From Mental Math to IT Troubleshooting: Why the Process Matters

When I was a kid, math homework often turned into a balancing act. I could look at a problem, run through the calculations in my head, and get to the right answer. But when the teacher asked me to “show my work,” that’s where I’d stumble. The steps in between felt unnecessary, but I already had the solution!

Fast forward to a career in IT, and I realized that same mindset can be both a strength and a weakness. In technology, much like in math, arriving at the right answer isn’t always enough. You often need to prove how you got there and whether you’re troubleshooting an outage, optimizing performance, or walking a teammate through a fix.

Why the Process Matters

In IT, the “in-between” steps are more than just formalities:

  • Transparency – Documenting your path allows others to retrace your logic, catch mistakes, or build on your work.
  • Scalability – Clear processes let teams reproduce results consistently, not just rely on one person’s intuition.
  • Learning & growth – Seeing how problems are solved step by step creates teachable moments for junior engineers and even reminders for ourselves later.

Getting to the end solution quickly is valuable, but without a trail of how you got there, teams can miss opportunities for shared learning and long-term improvement.

▸ **Study material**:
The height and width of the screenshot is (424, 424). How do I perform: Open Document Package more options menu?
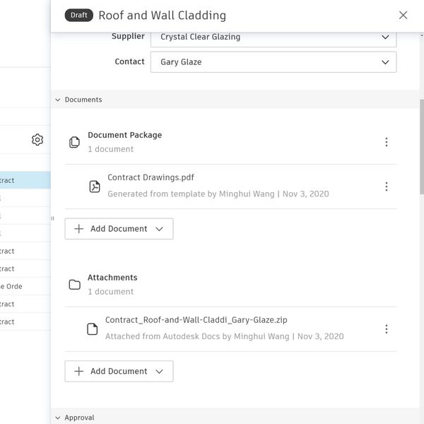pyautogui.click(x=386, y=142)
--
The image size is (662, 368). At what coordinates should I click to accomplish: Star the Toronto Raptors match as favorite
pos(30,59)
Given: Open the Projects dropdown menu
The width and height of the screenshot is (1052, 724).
---
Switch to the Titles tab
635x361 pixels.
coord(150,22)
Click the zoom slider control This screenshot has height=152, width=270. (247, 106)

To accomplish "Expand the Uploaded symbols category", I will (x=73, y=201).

▸ **Prompt**:
Answer from the IT troubleshooting article:
1. What request from the teacher made the writer stumble with math homework?
2. Which benefit is described with the words "Clear processes let teams reproduce results consistently"?
3. According to the closing paragraph, what can teams miss without a trail of how a solution was reached?

▸ **Completed task**:
1. To "show my work."
2. Scalability.
3. Opportunities for shared learning and long-term improvement.